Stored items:

____

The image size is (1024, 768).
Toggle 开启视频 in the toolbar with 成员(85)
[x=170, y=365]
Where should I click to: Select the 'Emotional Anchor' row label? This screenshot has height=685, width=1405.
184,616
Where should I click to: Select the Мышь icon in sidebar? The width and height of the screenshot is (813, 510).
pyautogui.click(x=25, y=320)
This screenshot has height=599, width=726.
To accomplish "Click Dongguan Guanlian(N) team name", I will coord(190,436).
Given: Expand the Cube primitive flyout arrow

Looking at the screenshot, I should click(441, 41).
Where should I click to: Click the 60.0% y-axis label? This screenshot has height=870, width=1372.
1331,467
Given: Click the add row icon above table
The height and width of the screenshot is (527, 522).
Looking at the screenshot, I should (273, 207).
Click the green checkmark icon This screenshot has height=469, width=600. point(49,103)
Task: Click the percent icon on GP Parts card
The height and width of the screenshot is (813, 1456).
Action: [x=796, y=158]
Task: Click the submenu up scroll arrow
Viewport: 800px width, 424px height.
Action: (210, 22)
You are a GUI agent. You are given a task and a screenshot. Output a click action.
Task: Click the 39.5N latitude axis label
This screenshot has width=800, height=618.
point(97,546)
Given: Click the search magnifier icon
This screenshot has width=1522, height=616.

____

WHAT YOU WILL DO | Would you please write the entries out again in full, exactly as given?

FINISHED TASK |
The image size is (1024, 768).
Toggle 开启视频 in the toolbar with 成员(85)
[x=170, y=365]
Where should I click to: Select the 'Emotional Anchor' row label? This screenshot has height=685, width=1405.
184,616
Where should I click to: Select the Мышь icon in sidebar? The width and height of the screenshot is (813, 510).
pyautogui.click(x=25, y=320)
This screenshot has height=599, width=726.
To accomplish "Click Dongguan Guanlian(N) team name", I will coord(190,436).
Given: Expand the Cube primitive flyout arrow

Looking at the screenshot, I should click(441, 41).
Where should I click to: Click the 60.0% y-axis label? This screenshot has height=870, width=1372.
1331,467
Given: Click the add row icon above table
The height and width of the screenshot is (527, 522).
Looking at the screenshot, I should (273, 207).
Click the green checkmark icon This screenshot has height=469, width=600. point(49,103)
Task: Click the percent icon on GP Parts card
The height and width of the screenshot is (813, 1456).
Action: [x=796, y=158]
Task: Click the submenu up scroll arrow
Viewport: 800px width, 424px height.
Action: (210, 22)
You are a GUI agent. You are given a task and a screenshot. Output a click action.
Task: Click the 39.5N latitude axis label
This screenshot has width=800, height=618.
point(97,546)
Given: Click the search magnifier icon
This screenshot has width=1522, height=616.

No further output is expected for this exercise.